## [Task description]
The data must be returned in full and exactly as given.

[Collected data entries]

_____

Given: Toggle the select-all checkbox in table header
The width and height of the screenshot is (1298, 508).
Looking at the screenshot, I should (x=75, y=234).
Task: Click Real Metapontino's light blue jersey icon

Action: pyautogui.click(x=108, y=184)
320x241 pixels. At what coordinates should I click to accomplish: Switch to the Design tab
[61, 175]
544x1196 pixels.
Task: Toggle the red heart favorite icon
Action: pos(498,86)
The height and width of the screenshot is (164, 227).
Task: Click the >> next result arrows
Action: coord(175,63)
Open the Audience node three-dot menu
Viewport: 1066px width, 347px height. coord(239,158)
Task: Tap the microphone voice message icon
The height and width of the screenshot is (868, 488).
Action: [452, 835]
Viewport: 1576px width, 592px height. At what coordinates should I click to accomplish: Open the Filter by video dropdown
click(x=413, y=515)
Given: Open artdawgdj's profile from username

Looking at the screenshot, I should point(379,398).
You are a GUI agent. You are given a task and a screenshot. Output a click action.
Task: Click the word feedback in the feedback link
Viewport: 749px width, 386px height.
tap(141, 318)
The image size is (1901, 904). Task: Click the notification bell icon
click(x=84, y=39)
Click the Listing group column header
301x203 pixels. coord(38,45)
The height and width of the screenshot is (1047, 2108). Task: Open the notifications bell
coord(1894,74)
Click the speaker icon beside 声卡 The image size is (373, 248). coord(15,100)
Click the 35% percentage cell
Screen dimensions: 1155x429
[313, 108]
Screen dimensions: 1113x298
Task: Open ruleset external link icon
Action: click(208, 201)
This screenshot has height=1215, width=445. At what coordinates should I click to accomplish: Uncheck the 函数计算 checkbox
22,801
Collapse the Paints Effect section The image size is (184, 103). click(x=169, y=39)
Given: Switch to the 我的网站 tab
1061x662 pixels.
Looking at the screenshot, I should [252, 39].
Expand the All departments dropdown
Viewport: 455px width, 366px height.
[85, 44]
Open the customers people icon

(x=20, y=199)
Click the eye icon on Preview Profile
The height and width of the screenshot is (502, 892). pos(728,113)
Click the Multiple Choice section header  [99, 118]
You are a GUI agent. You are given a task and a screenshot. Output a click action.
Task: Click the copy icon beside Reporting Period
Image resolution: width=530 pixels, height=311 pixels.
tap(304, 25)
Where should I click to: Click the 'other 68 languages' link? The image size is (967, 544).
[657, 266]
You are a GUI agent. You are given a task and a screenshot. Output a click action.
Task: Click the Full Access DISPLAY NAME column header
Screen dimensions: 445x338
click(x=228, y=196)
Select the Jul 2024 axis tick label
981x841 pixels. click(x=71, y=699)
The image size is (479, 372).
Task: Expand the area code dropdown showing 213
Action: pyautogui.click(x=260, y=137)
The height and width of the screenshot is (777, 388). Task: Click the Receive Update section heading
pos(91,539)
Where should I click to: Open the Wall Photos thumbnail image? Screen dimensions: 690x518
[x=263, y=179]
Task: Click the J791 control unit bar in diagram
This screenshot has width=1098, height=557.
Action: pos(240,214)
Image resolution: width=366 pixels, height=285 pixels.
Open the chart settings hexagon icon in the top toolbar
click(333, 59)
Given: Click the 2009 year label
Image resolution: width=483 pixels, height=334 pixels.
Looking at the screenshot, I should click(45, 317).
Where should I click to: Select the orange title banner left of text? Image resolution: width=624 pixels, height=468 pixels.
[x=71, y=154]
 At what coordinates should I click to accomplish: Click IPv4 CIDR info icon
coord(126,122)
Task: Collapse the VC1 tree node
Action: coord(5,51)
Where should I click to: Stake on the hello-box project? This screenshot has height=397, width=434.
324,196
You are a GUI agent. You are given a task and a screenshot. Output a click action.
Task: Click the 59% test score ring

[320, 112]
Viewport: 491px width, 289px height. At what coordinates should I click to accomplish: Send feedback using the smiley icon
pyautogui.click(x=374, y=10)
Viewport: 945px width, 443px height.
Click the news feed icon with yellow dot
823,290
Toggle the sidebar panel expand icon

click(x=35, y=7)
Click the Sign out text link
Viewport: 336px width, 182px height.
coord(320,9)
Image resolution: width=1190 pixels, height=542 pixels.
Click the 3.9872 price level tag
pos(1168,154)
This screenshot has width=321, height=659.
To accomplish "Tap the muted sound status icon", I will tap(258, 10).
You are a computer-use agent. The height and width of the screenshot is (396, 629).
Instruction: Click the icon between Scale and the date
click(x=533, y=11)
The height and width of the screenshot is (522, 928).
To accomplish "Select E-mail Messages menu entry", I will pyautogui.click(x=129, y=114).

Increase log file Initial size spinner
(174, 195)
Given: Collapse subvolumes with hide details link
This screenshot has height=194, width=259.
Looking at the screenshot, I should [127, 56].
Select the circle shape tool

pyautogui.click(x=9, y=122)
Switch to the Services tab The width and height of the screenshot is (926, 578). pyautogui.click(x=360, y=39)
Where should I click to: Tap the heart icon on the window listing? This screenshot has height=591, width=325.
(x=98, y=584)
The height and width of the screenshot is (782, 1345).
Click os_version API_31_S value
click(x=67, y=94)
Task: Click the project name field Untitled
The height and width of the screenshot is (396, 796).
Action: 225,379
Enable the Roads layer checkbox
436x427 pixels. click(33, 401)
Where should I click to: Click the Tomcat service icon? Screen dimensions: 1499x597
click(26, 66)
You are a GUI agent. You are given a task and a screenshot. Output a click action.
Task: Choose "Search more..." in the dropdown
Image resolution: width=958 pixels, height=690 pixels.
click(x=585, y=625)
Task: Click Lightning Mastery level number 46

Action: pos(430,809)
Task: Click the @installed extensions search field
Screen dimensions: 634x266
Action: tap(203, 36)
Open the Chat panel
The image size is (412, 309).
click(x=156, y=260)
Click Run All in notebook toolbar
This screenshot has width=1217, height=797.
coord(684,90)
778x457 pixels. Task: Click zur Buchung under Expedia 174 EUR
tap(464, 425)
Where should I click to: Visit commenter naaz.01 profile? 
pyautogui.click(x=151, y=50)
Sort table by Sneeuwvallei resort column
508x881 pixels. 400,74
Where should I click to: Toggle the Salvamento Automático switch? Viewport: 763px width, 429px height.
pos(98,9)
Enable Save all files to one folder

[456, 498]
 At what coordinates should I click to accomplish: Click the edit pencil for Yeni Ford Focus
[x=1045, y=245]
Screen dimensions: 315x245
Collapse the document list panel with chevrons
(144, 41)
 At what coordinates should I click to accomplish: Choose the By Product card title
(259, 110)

_____

## [Task solution]
Given: Toggle the select-all checkbox in table header
The width and height of the screenshot is (1298, 508).
Looking at the screenshot, I should (x=75, y=234).
Task: Click Real Metapontino's light blue jersey icon

Action: pyautogui.click(x=108, y=184)
320x241 pixels. At what coordinates should I click to accomplish: Switch to the Design tab
[61, 175]
544x1196 pixels.
Task: Toggle the red heart favorite icon
Action: pos(498,86)
The height and width of the screenshot is (164, 227).
Task: Click the >> next result arrows
Action: coord(175,63)
Open the Audience node three-dot menu
Viewport: 1066px width, 347px height. coord(239,158)
Task: Tap the microphone voice message icon
The height and width of the screenshot is (868, 488).
Action: [452, 835]
Viewport: 1576px width, 592px height. At what coordinates should I click to accomplish: Open the Filter by video dropdown
click(x=413, y=515)
Given: Open artdawgdj's profile from username

Looking at the screenshot, I should point(379,398).
You are a GUI agent. You are given a task and a screenshot. Output a click action.
Task: Click the word feedback in the feedback link
Viewport: 749px width, 386px height.
tap(141, 318)
The image size is (1901, 904). Task: Click the notification bell icon
click(x=84, y=39)
Click the Listing group column header
301x203 pixels. coord(38,45)
The height and width of the screenshot is (1047, 2108). Task: Open the notifications bell
coord(1894,74)
Click the speaker icon beside 声卡 The image size is (373, 248). coord(15,100)
Click the 35% percentage cell
Screen dimensions: 1155x429
[313, 108]
Screen dimensions: 1113x298
Task: Open ruleset external link icon
Action: click(208, 201)
This screenshot has height=1215, width=445. At what coordinates should I click to accomplish: Uncheck the 函数计算 checkbox
22,801
Collapse the Paints Effect section The image size is (184, 103). click(x=169, y=39)
Given: Switch to the 我的网站 tab
1061x662 pixels.
Looking at the screenshot, I should [252, 39].
Expand the All departments dropdown
Viewport: 455px width, 366px height.
[85, 44]
Open the customers people icon

(x=20, y=199)
Click the eye icon on Preview Profile
The height and width of the screenshot is (502, 892). pos(728,113)
Click the Multiple Choice section header  [99, 118]
You are a GUI agent. You are given a task and a screenshot. Output a click action.
Task: Click the copy icon beside Reporting Period
Image resolution: width=530 pixels, height=311 pixels.
tap(304, 25)
Where should I click to: Click the 'other 68 languages' link? The image size is (967, 544).
[657, 266]
You are a GUI agent. You are given a task and a screenshot. Output a click action.
Task: Click the Full Access DISPLAY NAME column header
Screen dimensions: 445x338
click(x=228, y=196)
Select the Jul 2024 axis tick label
981x841 pixels. click(x=71, y=699)
The image size is (479, 372).
Task: Expand the area code dropdown showing 213
Action: pyautogui.click(x=260, y=137)
The height and width of the screenshot is (777, 388). Task: Click the Receive Update section heading
pos(91,539)
Where should I click to: Open the Wall Photos thumbnail image? Screen dimensions: 690x518
[x=263, y=179]
Task: Click the J791 control unit bar in diagram
This screenshot has width=1098, height=557.
Action: pos(240,214)
Image resolution: width=366 pixels, height=285 pixels.
Open the chart settings hexagon icon in the top toolbar
click(333, 59)
Given: Click the 2009 year label
Image resolution: width=483 pixels, height=334 pixels.
Looking at the screenshot, I should click(45, 317).
Where should I click to: Select the orange title banner left of text? Image resolution: width=624 pixels, height=468 pixels.
[x=71, y=154]
 At what coordinates should I click to accomplish: Click IPv4 CIDR info icon
coord(126,122)
Task: Collapse the VC1 tree node
Action: coord(5,51)
Where should I click to: Stake on the hello-box project? This screenshot has height=397, width=434.
324,196
You are a GUI agent. You are given a task and a screenshot. Output a click action.
Task: Click the 59% test score ring

[320, 112]
Viewport: 491px width, 289px height. At what coordinates should I click to accomplish: Send feedback using the smiley icon
pyautogui.click(x=374, y=10)
Viewport: 945px width, 443px height.
Click the news feed icon with yellow dot
823,290
Toggle the sidebar panel expand icon

click(x=35, y=7)
Click the Sign out text link
Viewport: 336px width, 182px height.
coord(320,9)
Image resolution: width=1190 pixels, height=542 pixels.
Click the 3.9872 price level tag
pos(1168,154)
This screenshot has width=321, height=659.
To accomplish "Tap the muted sound status icon", I will tap(258, 10).
You are a computer-use agent. The height and width of the screenshot is (396, 629).
Instruction: Click the icon between Scale and the date
click(x=533, y=11)
The height and width of the screenshot is (522, 928).
To accomplish "Select E-mail Messages menu entry", I will pyautogui.click(x=129, y=114).

Increase log file Initial size spinner
(174, 195)
Given: Collapse subvolumes with hide details link
This screenshot has height=194, width=259.
Looking at the screenshot, I should [127, 56].
Select the circle shape tool

pyautogui.click(x=9, y=122)
Switch to the Services tab The width and height of the screenshot is (926, 578). pyautogui.click(x=360, y=39)
Where should I click to: Tap the heart icon on the window listing? This screenshot has height=591, width=325.
(x=98, y=584)
The height and width of the screenshot is (782, 1345).
Click os_version API_31_S value
click(x=67, y=94)
Task: Click the project name field Untitled
The height and width of the screenshot is (396, 796).
Action: 225,379
Enable the Roads layer checkbox
436x427 pixels. click(33, 401)
Where should I click to: Click the Tomcat service icon? Screen dimensions: 1499x597
click(26, 66)
You are a GUI agent. You are given a task and a screenshot. Output a click action.
Task: Choose "Search more..." in the dropdown
Image resolution: width=958 pixels, height=690 pixels.
click(x=585, y=625)
Task: Click Lightning Mastery level number 46

Action: pos(430,809)
Task: Click the @installed extensions search field
Screen dimensions: 634x266
Action: tap(203, 36)
Open the Chat panel
The image size is (412, 309).
click(x=156, y=260)
Click Run All in notebook toolbar
This screenshot has width=1217, height=797.
coord(684,90)
778x457 pixels. Task: Click zur Buchung under Expedia 174 EUR
tap(464, 425)
Where should I click to: Visit commenter naaz.01 profile? 
pyautogui.click(x=151, y=50)
Sort table by Sneeuwvallei resort column
508x881 pixels. 400,74
Where should I click to: Toggle the Salvamento Automático switch? Viewport: 763px width, 429px height.
pos(98,9)
Enable Save all files to one folder

[456, 498]
 At what coordinates should I click to accomplish: Click the edit pencil for Yeni Ford Focus
[x=1045, y=245]
Screen dimensions: 315x245
Collapse the document list panel with chevrons
(144, 41)
 At what coordinates should I click to accomplish: Choose the By Product card title
(259, 110)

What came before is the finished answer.